GKam is even less complicated, simply based on his personal experience with a home that gets its electricity from rooftop solar panels:

My entire household and even electric cars are powered by our rooftop PV system, as “Galt” can tell you, and it gives us free electricity after three five.

GKam doesn’t tell us about how he gets his electricity at night, or on overcast days in winter, or whether he bought enough batteries to store electricity from the summer to use during those long winter nights. or not. If he lives in the United States, it is almost certain that he relies on his local electricity grid – in other words, fossil fuel backup, perhaps some thrown nuclear – for power. amount during that time.

Of the three dissenting commentators, the only one addressing the storage issue was Galt. He asserts with great confidence that new battery technologies coming soon will make the storage problem go away:

At least two separate technologies, Ambri and Form Energy, will almost certainly have their first large plants up and running within the next five years. Both use common materials (antimony and calcium, iron), both are safe for the environment. Ambri’s batteries are 100% recyclable and could theoretically last more than 100 years. Form Energy’s product is also 100% recyclable, costs only 20% of Lithium Ion, and although its lifespan is not advertised, it has the potential for a similar lifetime (simply a “reversible rust”).

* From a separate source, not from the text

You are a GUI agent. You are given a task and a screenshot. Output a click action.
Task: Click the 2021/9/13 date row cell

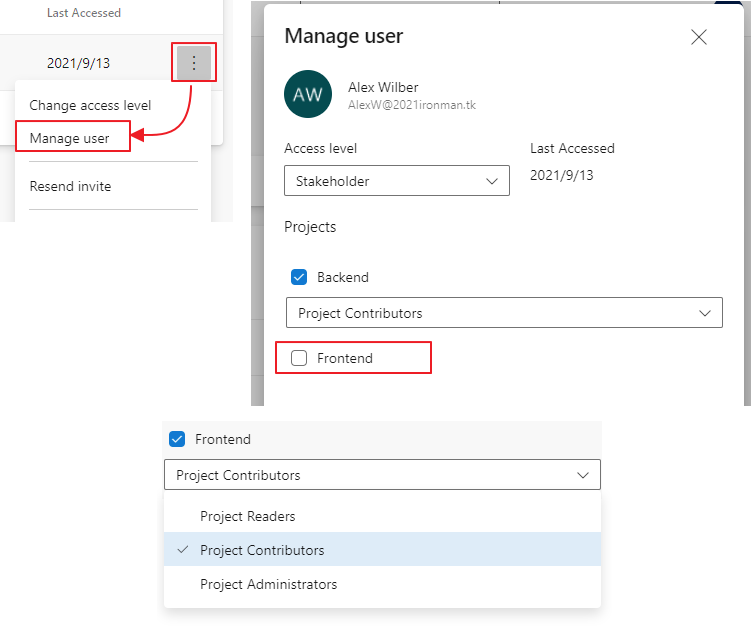79,63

So the proposal is that a total government-mandated transformation of our entire economy’s energy system should depend on one or the other of two unproven or unproven technologies. At scale, it may or may not work, and cost projections can be heavily biased. Galt doesn’t do any actual numerical calculations. But at a cost of “20% more than Lithium ion”, the storage systems he is talking about can still show a cost of around $100 trillion in Ken Gregory’s spreadsheet, 5 times the current GDP of USA. Shouldn’t this be acknowledged as an issue? And how can you advocate using Lazard’s “LCOE” numbers for the relative cost of energy sources when those calculations ignore a $100 trillion entry that applies to wind and solar but not fossil fuels?

So I say to these three commenters: it’s time to up your game. Don’t just make unsupported claims that wind and sun are cheaper. Give us a spreadsheet with a numerical demonstration of how much storage a full US wind/solar/storage system would need, what technology would be used to provide it. level and cost. Without that, you’re just dealing in fantasy.